==== The data ====
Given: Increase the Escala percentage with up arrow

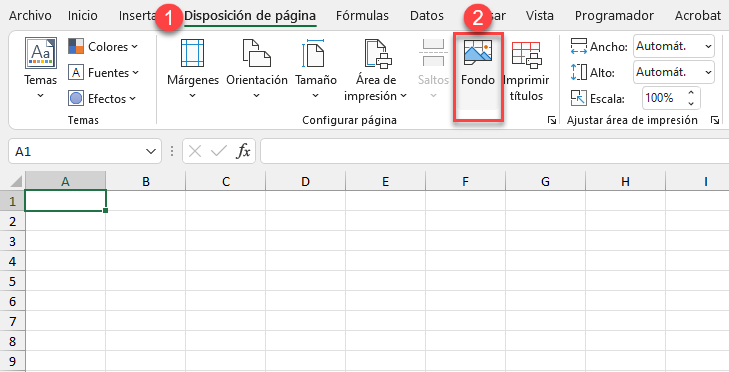Looking at the screenshot, I should click(x=691, y=93).
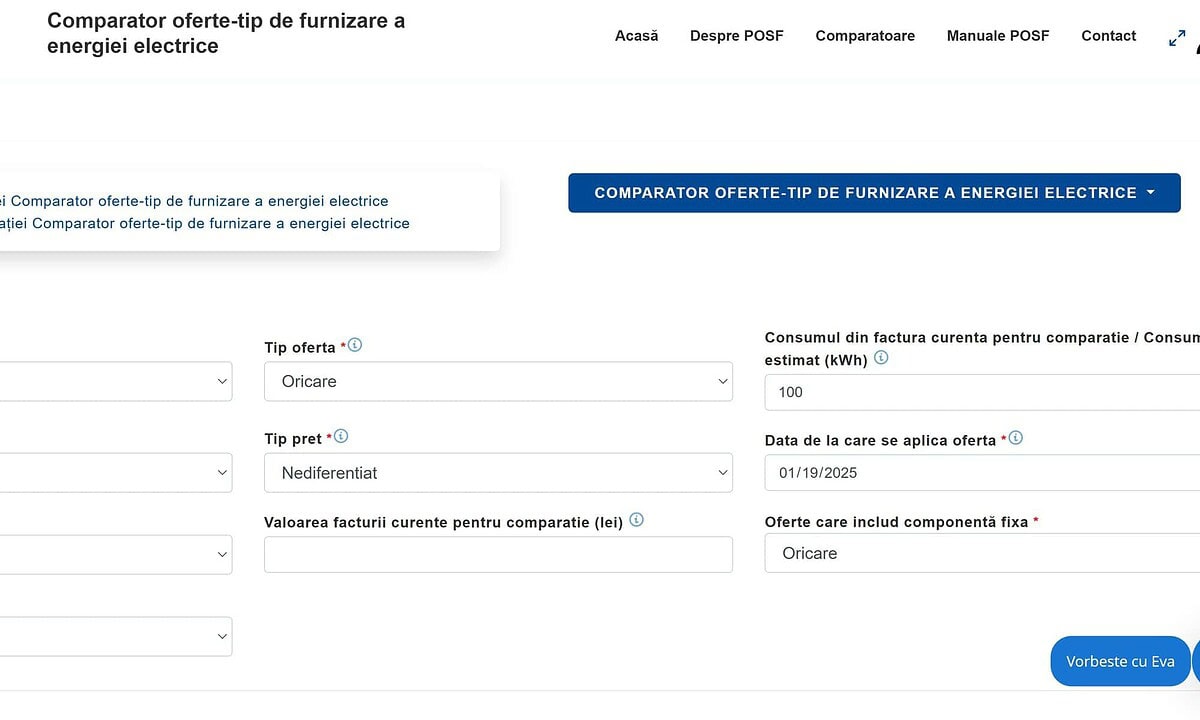Navigate to the Contact page
Image resolution: width=1200 pixels, height=720 pixels.
pos(1108,36)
====
Task to complete → Although the records contain pictures, the copy should consist of their text alone, reproduced exactly.

Reply to the task →
Given: Increase the Escala percentage with up arrow

Looking at the screenshot, I should click(x=691, y=93).
Navigate to the Contact page
Image resolution: width=1200 pixels, height=720 pixels.
pos(1108,36)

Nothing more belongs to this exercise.